Book Read Free

A Single Thread

Page 11

by Tracy Chevalier


  “Because there are rooms upstairs if you’re looking for a place to stay.”

  “No, thank you. I’ll go on a bit further today before stopping.”

  The publican brought over a tray with a pot of tea things and a plate of arrowroot biscuits. “There’s your tea and that’s your hot water.”

  “Thank you.”

  “I’ve got friends do rooms at Broughton. I could ring ahead for you.”

  “I’m fine, thanks.”

  “A girl like you, walking alone. You need a place to stay. It’s no trouble for me to sort it out for you, love.”

  “Really, please don’t. I have a place to stay.”

  “Where?” The landlord was standing over her. The man at the bar lifted his pint and took a long drink.
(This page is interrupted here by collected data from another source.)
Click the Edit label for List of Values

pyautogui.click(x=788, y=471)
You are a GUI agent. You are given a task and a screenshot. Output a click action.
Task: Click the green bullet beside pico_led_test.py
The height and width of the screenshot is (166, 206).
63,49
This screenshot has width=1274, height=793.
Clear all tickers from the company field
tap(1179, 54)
Violet couldn’t help staring at his profile.

  “Nether Wallop.” She had always been terrible at lying.

  “What, the Five Bells? Tell Bob I said hello, and I’ll see him at the cricket Wednesday evening.”

  Violet nodded.

  “Bit out of your way, Nether Wallop, isn’t it?”
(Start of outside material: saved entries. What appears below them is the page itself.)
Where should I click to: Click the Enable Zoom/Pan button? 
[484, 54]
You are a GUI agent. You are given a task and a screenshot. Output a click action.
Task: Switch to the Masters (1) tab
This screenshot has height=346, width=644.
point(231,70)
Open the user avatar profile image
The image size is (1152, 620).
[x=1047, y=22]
  “I – I have friends there.”

  “Do you, now? Who, if you don’t mind me asking?”

  I do mind, Violet thought. I mind very much. He was displaying the kind of friendliness that verged on hostility, as if he thought he could catch her out in a lie. He would have protested that he was just doing his civic duty, keeping an eye on the comings and goings within the community. Violet wished he were actually helpful, that she could say to him, “Who is the man at the bar with the whiff of danger coming off him? I don’t trust him. Do you?”

  The pause during which she thought all of this was an awkward one, and a frown line appeared between the publican’s brows. “Arthur,” she said, to fill the gap. Then, realising she didn’t know his surname, she added, “The bellringer.” It was a bit much calling him a friend when she’d only met him once – though she did still carry his handkerchief in her handbag. Somehow she had not managed to get it back to him. She found it comforting to come across it when she was searching for a lipstick or a stray penny. It made her feel looked after.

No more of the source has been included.